In [None]:
import numpy as np
import pandas as pd
import matplotlib.pyplot as plt
import seaborn as sns
import yfinance as yf
import tensorflow as tf
from datetime import datetime , timedelta
from tqdm import tqdm
from time import time
from ta.momentum import RSIIndicator
from sklearn.preprocessing import StandardScaler
import os
import warnings

scaler = StandardScaler()

#### Firstly we get the stickers for NIFTY50

In [None]:
url = 'https://en.wikipedia.org/wiki/NIFTY_50'
table = pd.read_html(url)

nifty50_df = table[1]  # Table 1 contains the NIFTY 50 companies
nifty50_tickers = nifty50_df['Symbol'].tolist()

nifty50_tickers = [ticker + '.NS' for ticker in nifty50_tickers]

print(nifty50_tickers)

In [None]:
from tensorflow.keras.models import Sequential #This is required to make the Neural Network layer by layer
from tensorflow.keras.layers import * #Used to import LSTM layer , Dense ( fully connected layer ) , Dropout ( Regularization to prevent overfitting)
from tensorflow.keras.callbacks import ModelCheckpoint #Automatically saves the best model even if later epochs overfit or degrade
from tensorflow.keras.losses import MeanSquaredError
from tensorflow.keras.metrics import RootMeanSquaredError
from tensorflow.keras.optimizers import Adam #Used to adjust the model weights during training
from tensorflow.keras.models import load_model
from keras_tuner import RandomSearch

In [None]:
def build_model(hp):
    model = Sequential()

**Information provided:**
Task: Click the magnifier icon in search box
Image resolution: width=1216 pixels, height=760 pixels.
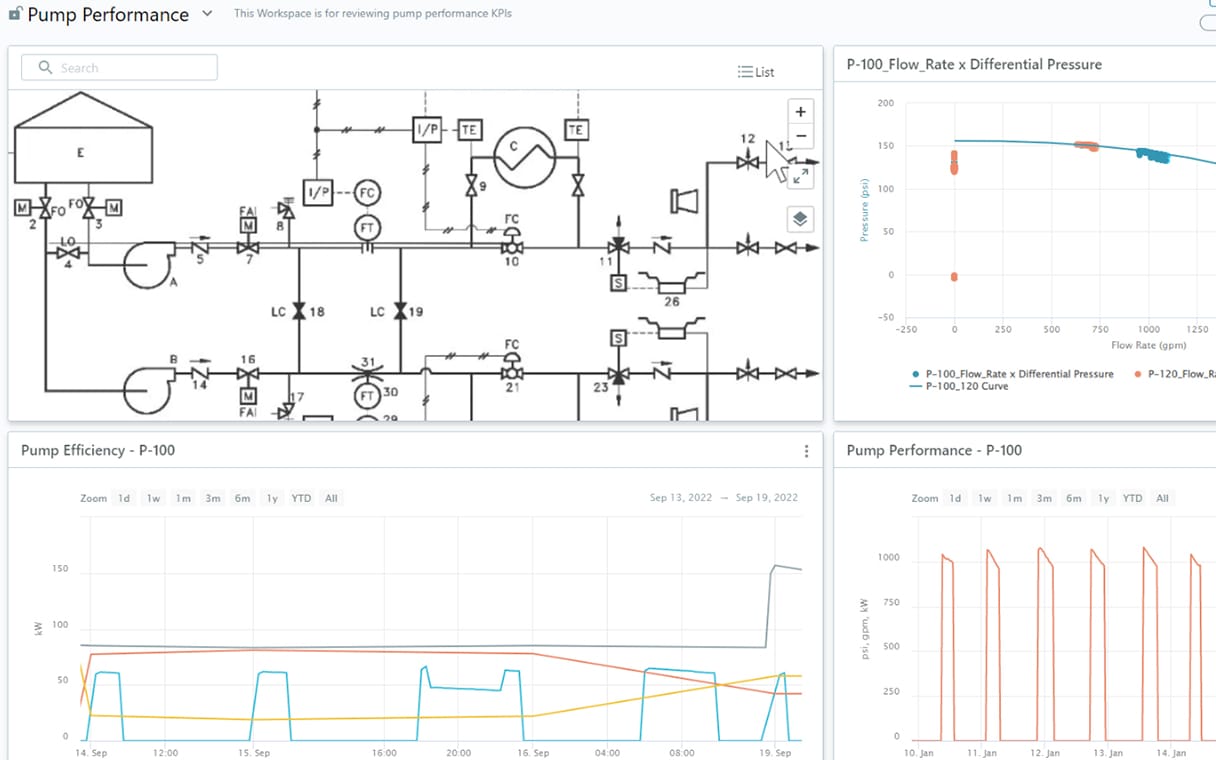Action: pyautogui.click(x=45, y=68)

**To be done:**
#1 In the notebook code, what suffix is appended to each NIFTY 50 ticker symbol?
#2 Quote the stretch of the notebook code from "print(nifty50_tickers)" through "to prevent overfitting)".

**Task-by-task answers:**
#1 The suffix ".NS" is appended to each ticker.

#2
print(nifty50_tickers)

In [None]:
from tensorflow.keras.models import Sequential #This is required to make the Neural Network layer by layer
from tensorflow.keras.layers import * #Used to import LSTM layer , Dense ( fully connected layer ) , Dropout ( Regularization to prevent overfitting)